One of the reasons e-mail marketing has become so huge is because it’s so darned cheap. Compared to postal mail, e-mail costs just pennies. That means most marketers can achieve a better ROI for just a mediocre e-mail campaign compared to even the most successful direct mail effort.
However, a common complaint about e-mail versus postal mail is visibility. Since most viewers choose not to have their preview pane feature turned on, they must physically open an e-mail before they can view any of its contents.

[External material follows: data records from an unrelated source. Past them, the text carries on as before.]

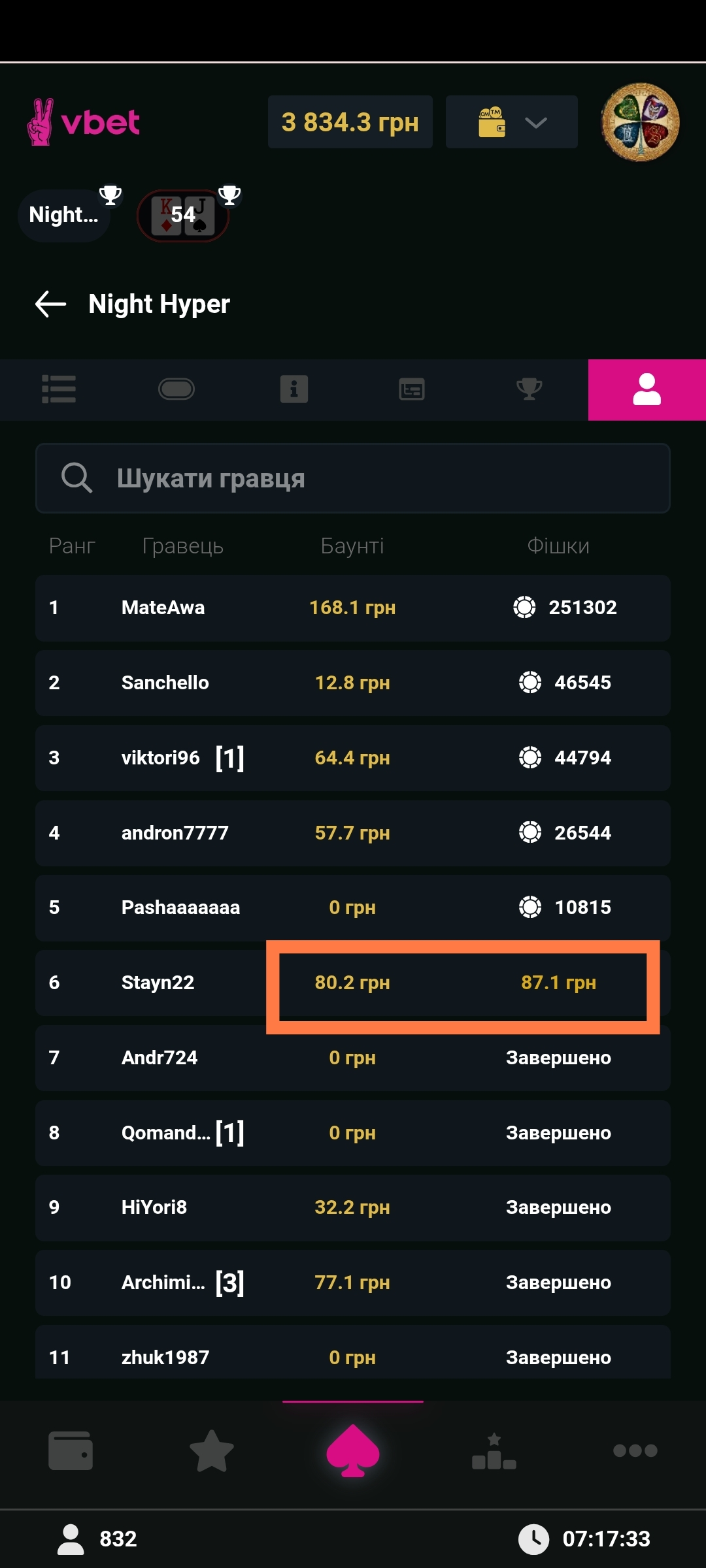Open the list view tab icon
The width and height of the screenshot is (706, 1568).
(x=59, y=389)
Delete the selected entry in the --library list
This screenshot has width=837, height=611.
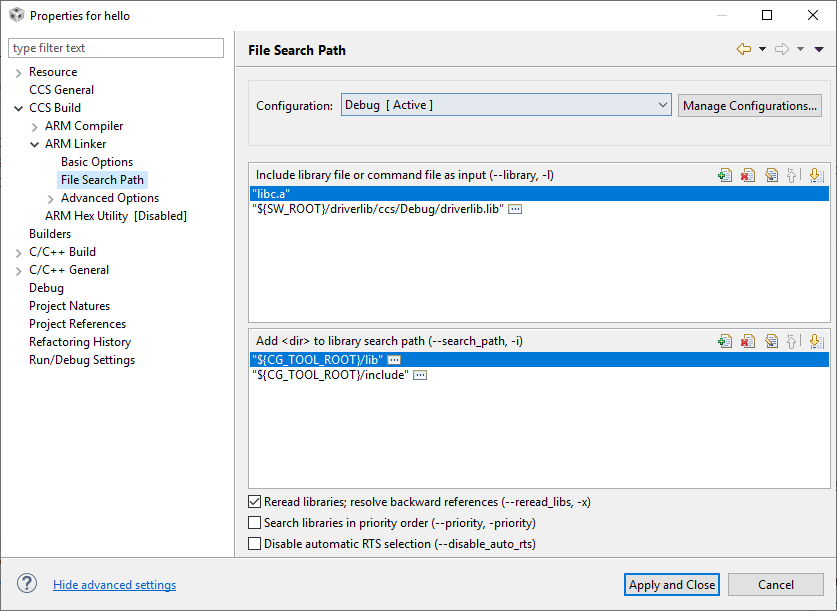747,175
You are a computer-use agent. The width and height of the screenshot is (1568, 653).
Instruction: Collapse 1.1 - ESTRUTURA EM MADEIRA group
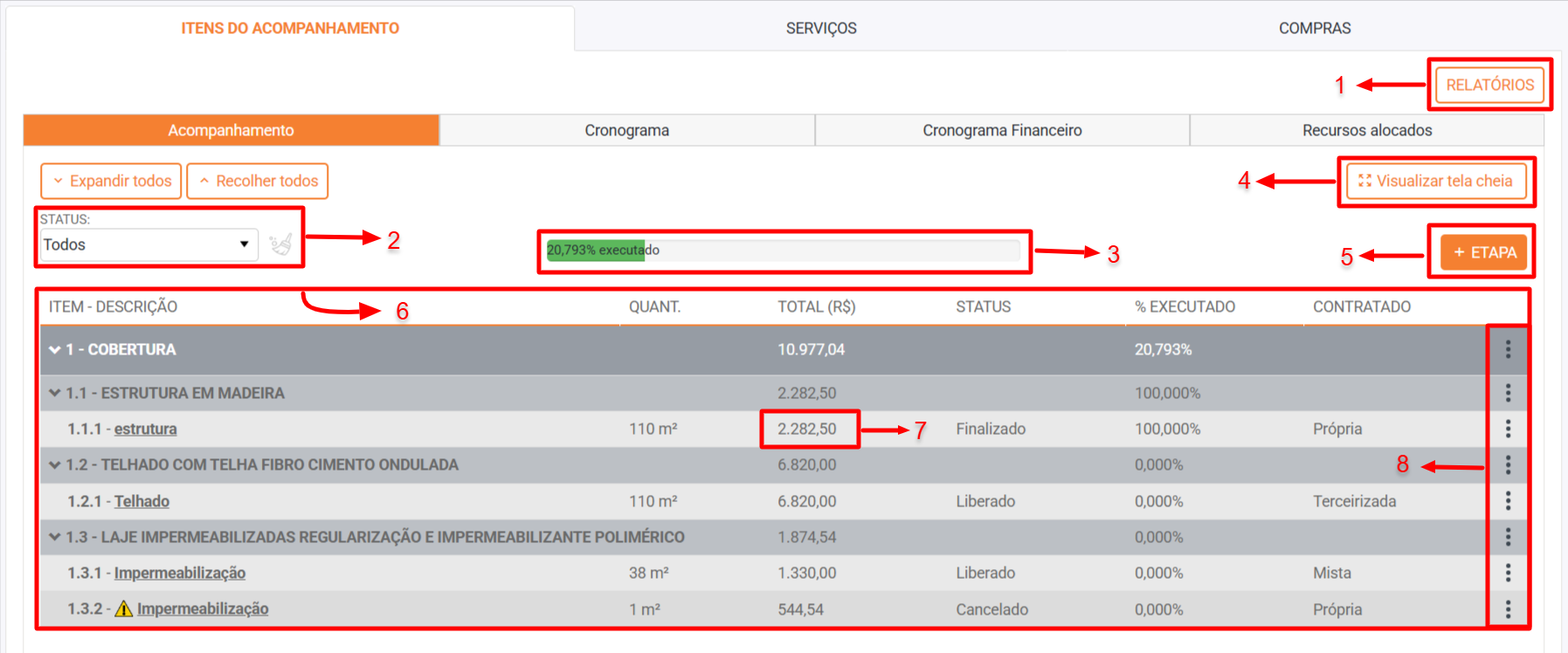[55, 393]
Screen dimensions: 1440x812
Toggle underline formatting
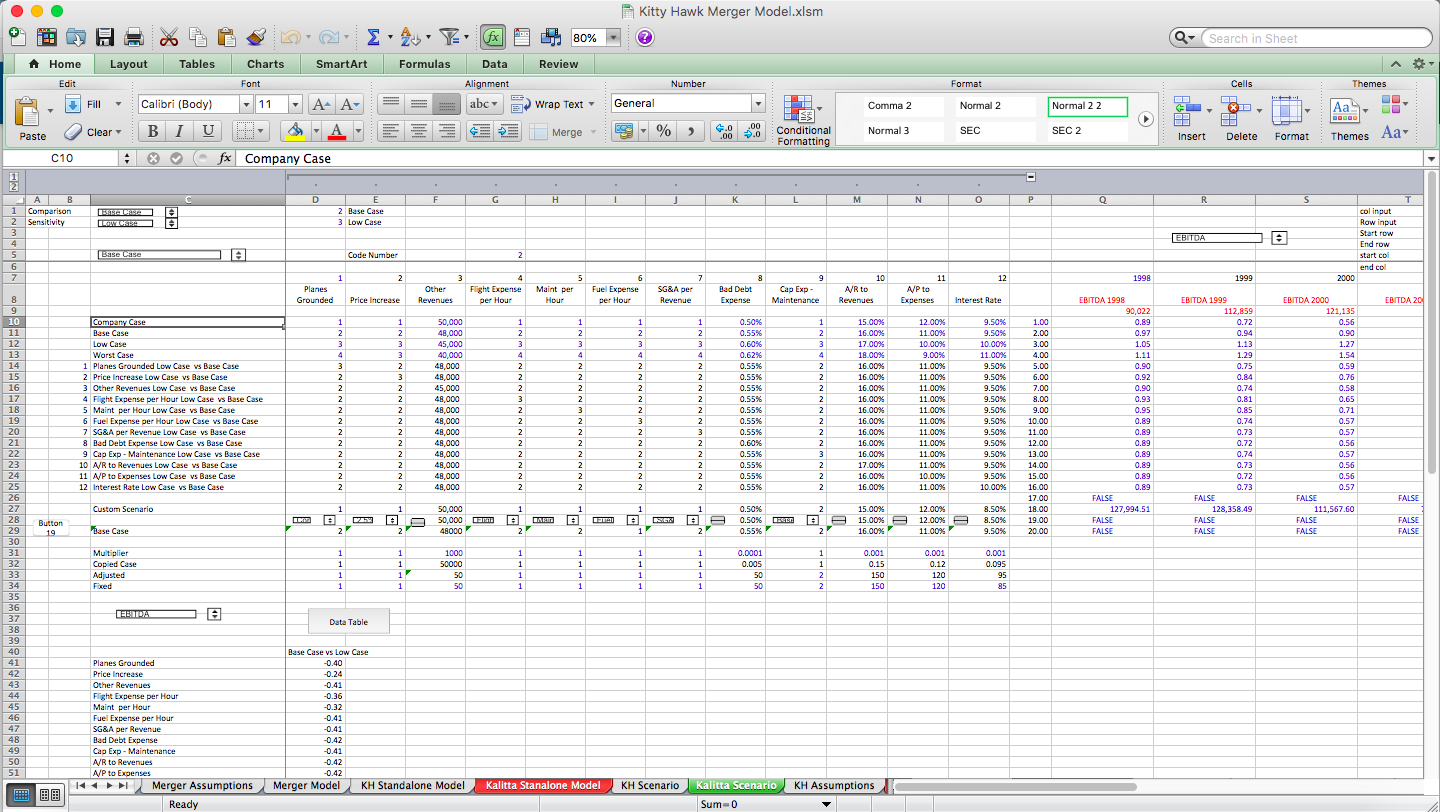[x=208, y=131]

This “one-step removed” dynamic means that many people never get to see and read a marketing message that would otherwise stand out if it showed up in someone’s postal mail delivery as a postcard or self-mailer promo piece.
In this scenario, the e-mail subject line becomes a huge “gatekeeper” element. What the subject says and how it’s said can make a difference in e-mail open and clickthrough rates. But just how much?
A new E-mail Marketing Metrics Report from MailerMailer, a firm providing e-mail marketing and newsletter services, provides some interesting clues. MailerMailer has been producing these reports since 2003. This report, the tenth one issued, was developed by analyzing a sampling of ~900 million e-mail messages sent through MailerMailer throughout the year 2009.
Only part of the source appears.